- Zealia Bishop c.1953
- Born: June 4, 1897
- Died: June 29, 1968 (aged 71)
- Occupation: Writer
- Spouse: D. W. Bishop
- Writing career
- Genres: Horror, fantasy

= Zealia Bishop =

American writer

Zealia Brown-Reed Bishop (1897–1968) was an American writer of short stories. Her name is sometimes spelled "Zelia". Although she mostly wrote romantic fiction, she is remembered for three short horror stories she wrote in collaboration with H. P. Lovecraft.

==Life==
Zealia Margaret Caroline Brown was born in 1897 in Asheville, North Carolina to Willard Filmore Brown and his wife Sallie Willie Haslett. Through her mother she was a descendant of William the Conqueror, as was Lovecraft.

She had a sister and a brother.
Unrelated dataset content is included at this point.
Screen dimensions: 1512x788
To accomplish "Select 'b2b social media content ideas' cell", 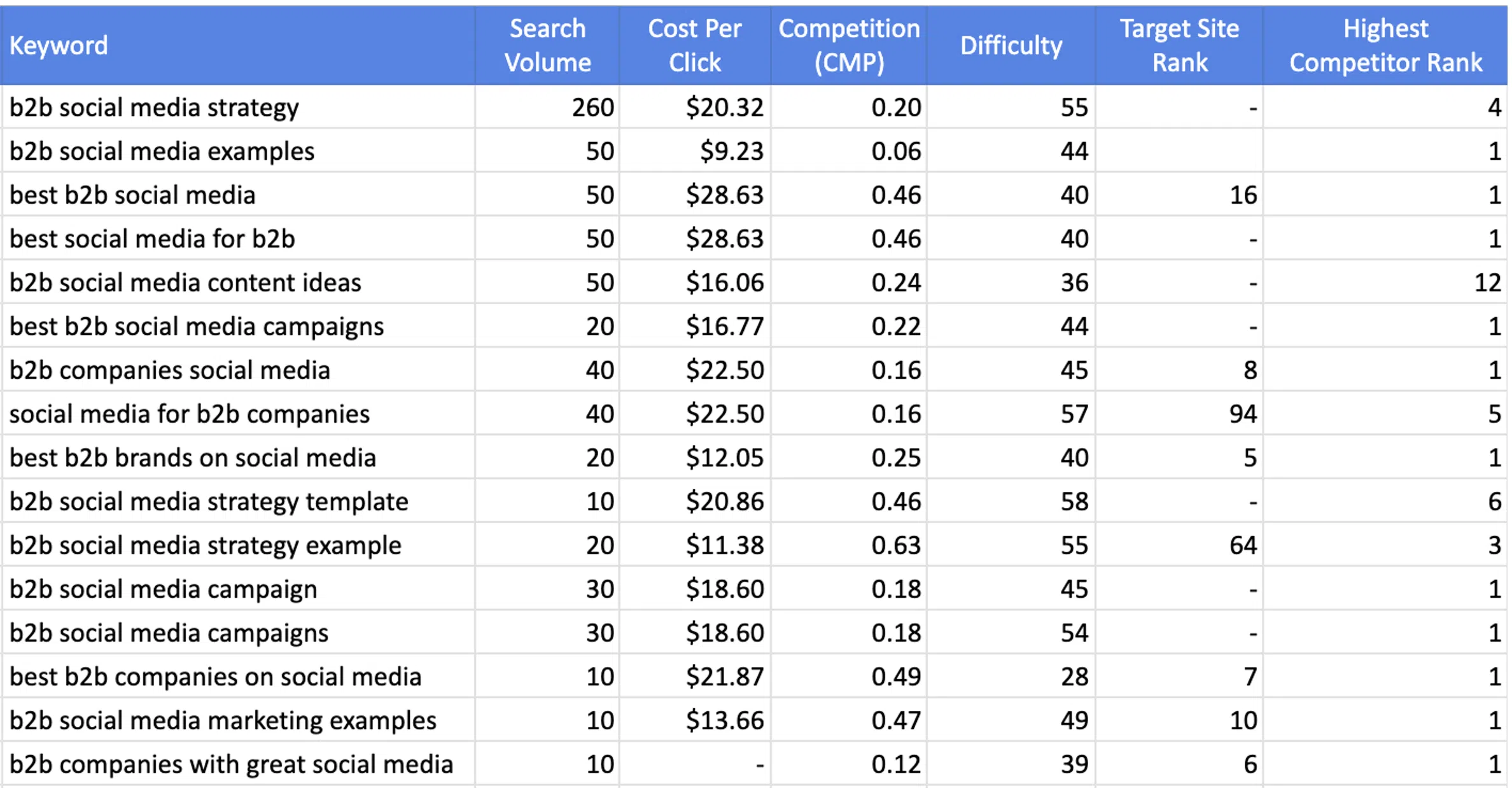I will click(x=237, y=283).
She was educated at Loretto Academy.

She was married to James P. Reed (1891–1935) and gave birth to a son. Bishop and Reed divorced in the 1920s.

After divorcing, Bishop lived in Cleveland, Ohio working as a court reporter and studying journalism at Columbia. She also wrote articles and stories to implement her income. She felt the need to improve her writing, and through Samuel Loveman she was put into contact with Lovecraft. Lovecraft helped Bishop revise her stories and they corresponded frequently. Bishop would later remarry to Dauthard William Bishop Sr., with whom she would live in Kansas City. While there she took an active role in the National Federation of Press Women, the New England Historic Genealogical Society and the Missouri Women's Press Club. She authored a historical series about Clay County, Missouri.

==Works==
Among her works are three horror stories she wrote in collaboration with H. P. Lovecraft ("The Curse of Yig", "Medusa's Coil", and The Mound). Her stories appeared in the magazine Weird Tales.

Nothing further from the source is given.